> _EXTRACTED TEXT_:
____________

Cc: linux-hyperv@vger.kernel.org; netdev@vger.kernel.org; linux-kernel@vger.kernel.org; linux-rdma@vger.kernel.org
Subject: RE: [Patch v4 06/12] net: mana: Define data structures for protection domain and memory registration

> From: longli@linuxonhyperv.com <longli@linuxonhyperv.com>
> Sent: Wednesday, June 15, 2022 7:07 PM
> 
> The MANA hardware support protection domain and memory registration 
> for
s/support/supports
 
> diff --git a/drivers/net/ethernet/microsoft/mana/gdma.h
> b/drivers/net/ethernet/microsoft/mana/gdma.h
> index f945755760dc..b1bec8ab5695 100644
> --- a/drivers/net/ethernet/microsoft/mana/gdma.h
> +++ b/drivers/net/ethernet/microsoft/mana/gdma.h
> @@ -27,6 +27,10 @@ enum gdma_request_type {
>  	GDMA_CREATE_DMA_REGION		= 25,
>  	GDMA_DMA_REGION_ADD_PAGES	= 26,
>  	GDMA_DESTROY_DMA_REGION		= 27,
> +	GDMA_CREATE_PD			= 29,
> +	GDMA_DESTROY_PD			= 30,
> +	GDMA_CREATE_MR			= 31,
> +	GDMA_DESTROY_MR			= 32,
These are not used in this patch. They're used in the 12th patch for the first time. Can we move these to that patch?

>  #define GDMA_RESOURCE_DOORBELL_PAGE	27
> @@ -59,6 +63,8 @@ enum {
>  	GDMA_DEVICE_MANA	= 2,
>  };
> 
> +typedef u64 gdma_obj_handle_t;
> +
>  struct gdma_resource {
>  	/* Protect the bitmap */
>  	spinlock_t lock;
> @@ -192,7 +198,7 @@ struct gdma_mem_info {
>  	u64 length;
> 
>  	/* Allocated by the PF driver */
> -	u64 gdma_region;
> +	gdma_obj_handle_t dma_region_handle;
The old name "gdma_region" is shorter and it has "gdma"
rather than "dma". 

The new name is longer. When one starts to read the code for the first time, I feel that "dma_region_handle" might be confusing as it's similar to "dma_handle" (which is the DMA address returned by dma_alloc_coherent()). "dma_region_handle" is an integer rather than a memory address. 

You use the new name probably because there is a "mr_handle "

____________

> _THE REQUEST_: Quote the stretch of the patch review from "The new name is" through "a memory address.". Work only from the patch review above.

> _MATERIAL PROVIDED_:

____________

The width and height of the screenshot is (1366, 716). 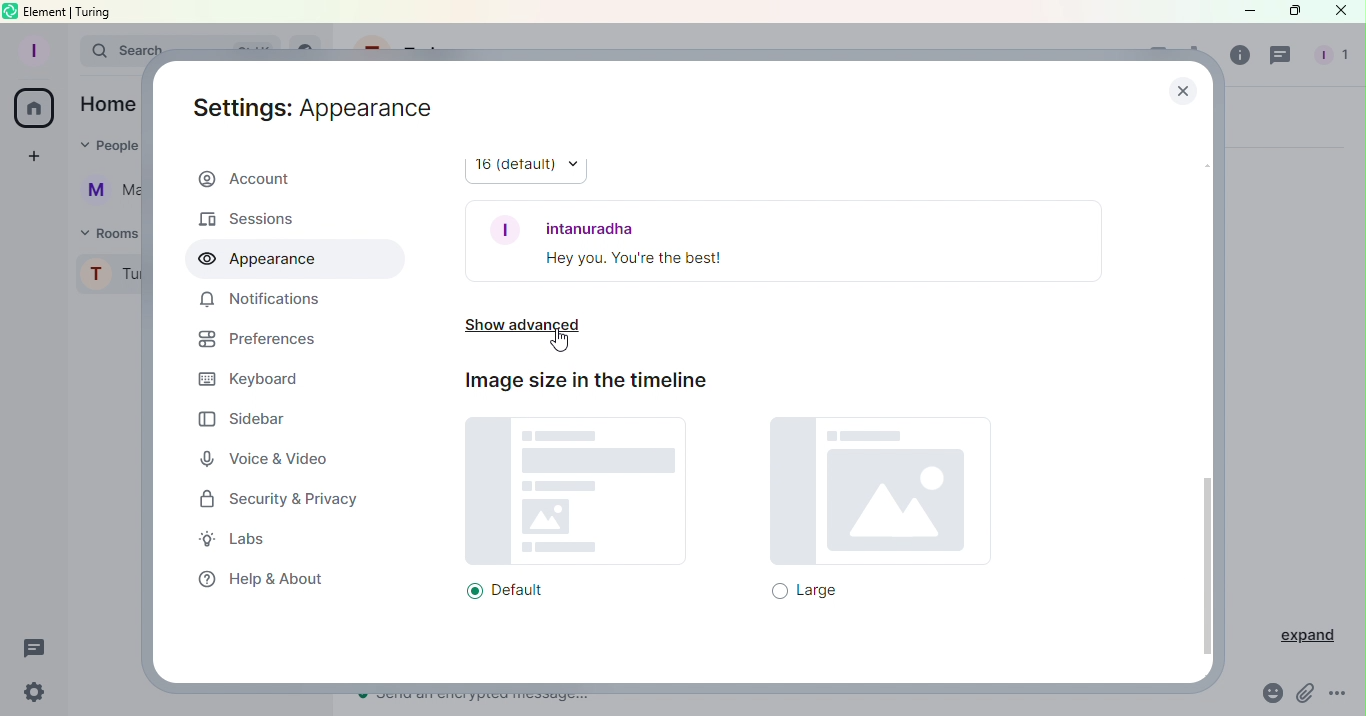 I want to click on Default, so click(x=575, y=514).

____________

> _TASK RESULT_:
The new name is longer. When one starts to read the code for the first time, I feel that "dma_region_handle" might be confusing as it's similar to "dma_handle" (which is the DMA address returned by dma_alloc_coherent()). "dma_region_handle" is an integer rather than a memory address.